Jeffrey Parks MD FACS said...

Anon-
That's a horrible argument. It isn't cheaper to do a lap chole nowadays, for one thing. OR time is more expensive. And the equipment (fiber optic cameras, newer ports) is significantly more costly. It's just that the relative reimbursement to surgeons has decreased. Why is that? Is your argument that excellence ought to be punished?

Anonymous said...

Buckeye: I intended my comment as an explanation, not an argument.

When technology is new, it is hard, slow and stressful. Usually as the technology matures, it is quicker and easier to use. In other words, you can do more of the procedure in a given amount of time, and it is easier. This is a productivity gain.

The relative value of a servce is based on the physician work, practice expense and malpractice expense. If the physician work decreases, all else being equal, the relative value is supposed to decrease.
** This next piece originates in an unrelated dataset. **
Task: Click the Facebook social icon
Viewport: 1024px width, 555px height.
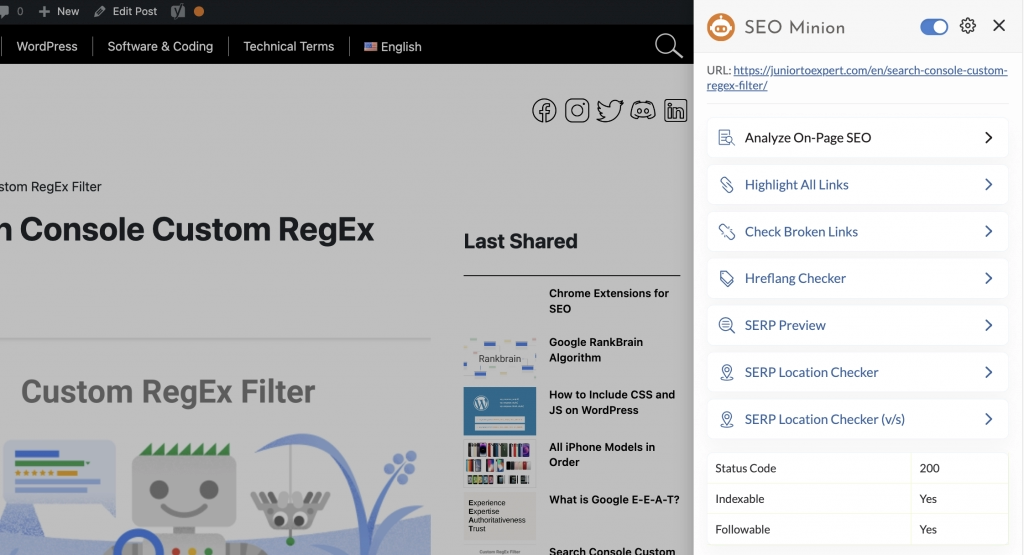Action: [544, 111]
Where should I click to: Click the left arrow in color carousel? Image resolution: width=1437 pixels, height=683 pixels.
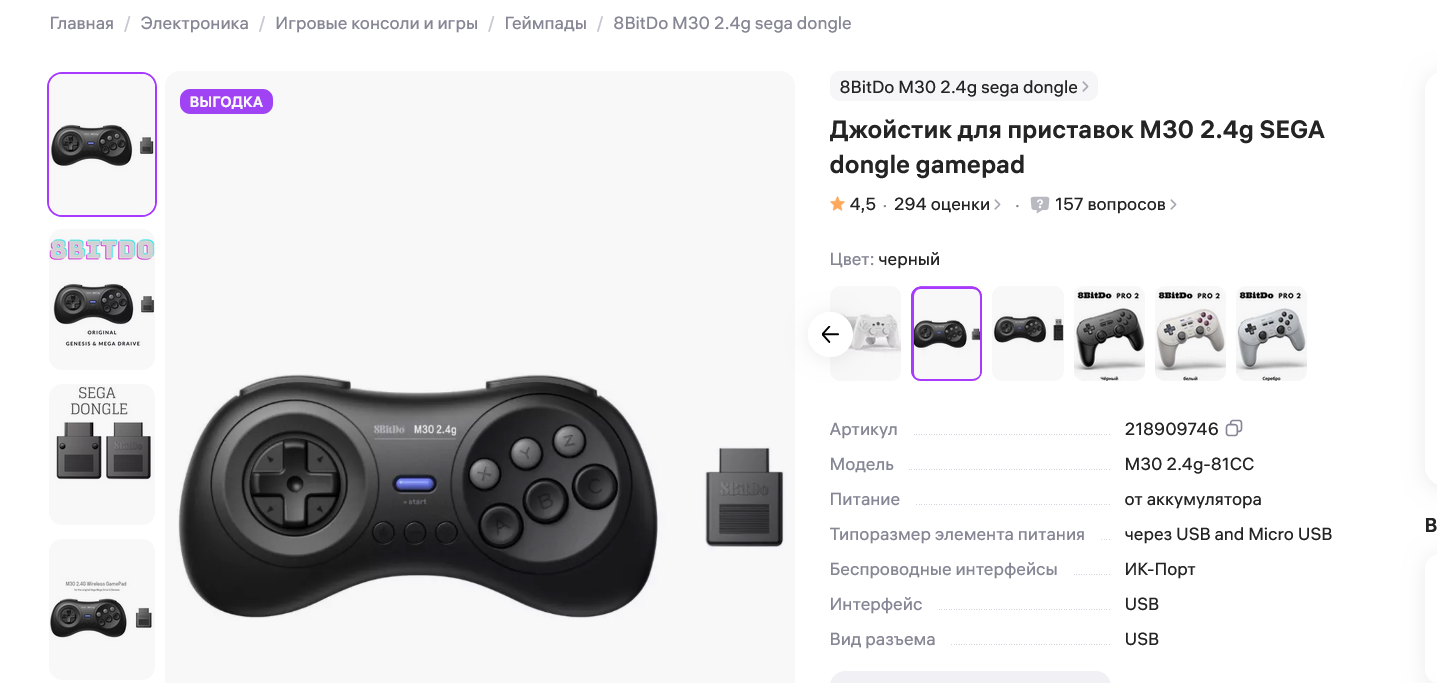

This is, in fact, how the payment system works. I am not endorsing it. I think it is totally screwed up.

Anonymous said...

Actually anon it is not much of an "explanation" if you really think about. Take a look at any 'service" cost now compared to 10-15 years ago and tell me how many of them are significantly cheaper? Frankly I can't think of one....that is outside of raping doctors of their services. The graphs clearly show MD's salaries going down. Another graph that buckeye did not show is that medicare costs for doctor services have been stagnant for a decade and as you know every year CMS is pushing for a 20%-30% cut. I can assure you how much I pay my staff salaries, expenses, rent, malpractice has not been stagnant. This country has no qualms with pharma charging whatever the market will bear. This country has no problems with a profit-based insurance system that has 25% in overhead (as opposed to a VA system which is 4%). This country has no problems with billions and billions of dollars spent on futile end-of life care. But the health policy wonks think doctor salaries are the problem? Even though total medicare expenses to MD's only amount to around 20% of medicare costs. Thanks for reminding me why I long ago stopped listening to the crap spun by the likes of Sullivan, Maggie Maher, and Ezra Klein. They just don't know what they are talking about. Think about it...these health care policy "experts" have never even spent a day working in the field they are supposed "experts" in. How in any real world scenario does this make sense?